**Exercise instructions:** In the records below, the lines from the one with "1544x558 pixels. At" through the last are to be printed exactly, and nothing else.

Source data
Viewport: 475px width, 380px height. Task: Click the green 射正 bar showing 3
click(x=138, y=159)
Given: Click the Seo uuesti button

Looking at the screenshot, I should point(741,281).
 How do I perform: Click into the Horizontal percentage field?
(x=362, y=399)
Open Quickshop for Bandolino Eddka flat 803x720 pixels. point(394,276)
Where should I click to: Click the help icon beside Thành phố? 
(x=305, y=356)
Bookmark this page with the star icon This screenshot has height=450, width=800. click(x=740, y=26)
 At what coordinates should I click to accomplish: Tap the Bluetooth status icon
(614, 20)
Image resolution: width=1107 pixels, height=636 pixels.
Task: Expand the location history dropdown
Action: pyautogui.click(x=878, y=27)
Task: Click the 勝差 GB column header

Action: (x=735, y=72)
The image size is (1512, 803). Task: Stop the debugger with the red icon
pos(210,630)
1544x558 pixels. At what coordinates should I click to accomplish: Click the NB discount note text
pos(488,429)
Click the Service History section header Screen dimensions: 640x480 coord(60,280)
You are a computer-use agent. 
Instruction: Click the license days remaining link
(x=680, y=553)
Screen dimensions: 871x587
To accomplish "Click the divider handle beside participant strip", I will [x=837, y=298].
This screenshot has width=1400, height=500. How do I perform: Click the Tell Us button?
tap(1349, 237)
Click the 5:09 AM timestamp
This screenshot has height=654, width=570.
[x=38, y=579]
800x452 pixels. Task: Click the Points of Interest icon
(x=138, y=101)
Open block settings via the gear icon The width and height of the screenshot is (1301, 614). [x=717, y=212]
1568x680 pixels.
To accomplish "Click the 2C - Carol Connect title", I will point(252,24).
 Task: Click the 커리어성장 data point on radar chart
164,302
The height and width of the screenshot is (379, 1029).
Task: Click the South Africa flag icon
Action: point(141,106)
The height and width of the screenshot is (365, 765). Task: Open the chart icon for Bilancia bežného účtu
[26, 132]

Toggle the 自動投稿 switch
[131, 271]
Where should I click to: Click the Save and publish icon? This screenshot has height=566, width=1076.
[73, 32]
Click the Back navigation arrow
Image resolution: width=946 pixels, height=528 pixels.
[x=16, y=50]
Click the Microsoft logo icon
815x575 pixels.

**Result:**
1544x558 pixels. At what coordinates should I click to accomplish: Click the NB discount note text
pos(488,429)
Click the Service History section header Screen dimensions: 640x480 coord(60,280)
You are a computer-use agent. 
Instruction: Click the license days remaining link
(x=680, y=553)
Screen dimensions: 871x587
To accomplish "Click the divider handle beside participant strip", I will [x=837, y=298].
This screenshot has width=1400, height=500. How do I perform: Click the Tell Us button?
tap(1349, 237)
Click the 5:09 AM timestamp
This screenshot has height=654, width=570.
[x=38, y=579]
800x452 pixels. Task: Click the Points of Interest icon
(x=138, y=101)
Open block settings via the gear icon The width and height of the screenshot is (1301, 614). [x=717, y=212]
1568x680 pixels.
To accomplish "Click the 2C - Carol Connect title", I will point(252,24).
 Task: Click the 커리어성장 data point on radar chart
164,302
The height and width of the screenshot is (379, 1029).
Task: Click the South Africa flag icon
Action: point(141,106)
The height and width of the screenshot is (365, 765). Task: Open the chart icon for Bilancia bežného účtu
[26, 132]

Toggle the 自動投稿 switch
[131, 271]
Where should I click to: Click the Save and publish icon? This screenshot has height=566, width=1076.
[73, 32]
Click the Back navigation arrow
Image resolution: width=946 pixels, height=528 pixels.
[x=16, y=50]
Click the Microsoft logo icon
815x575 pixels.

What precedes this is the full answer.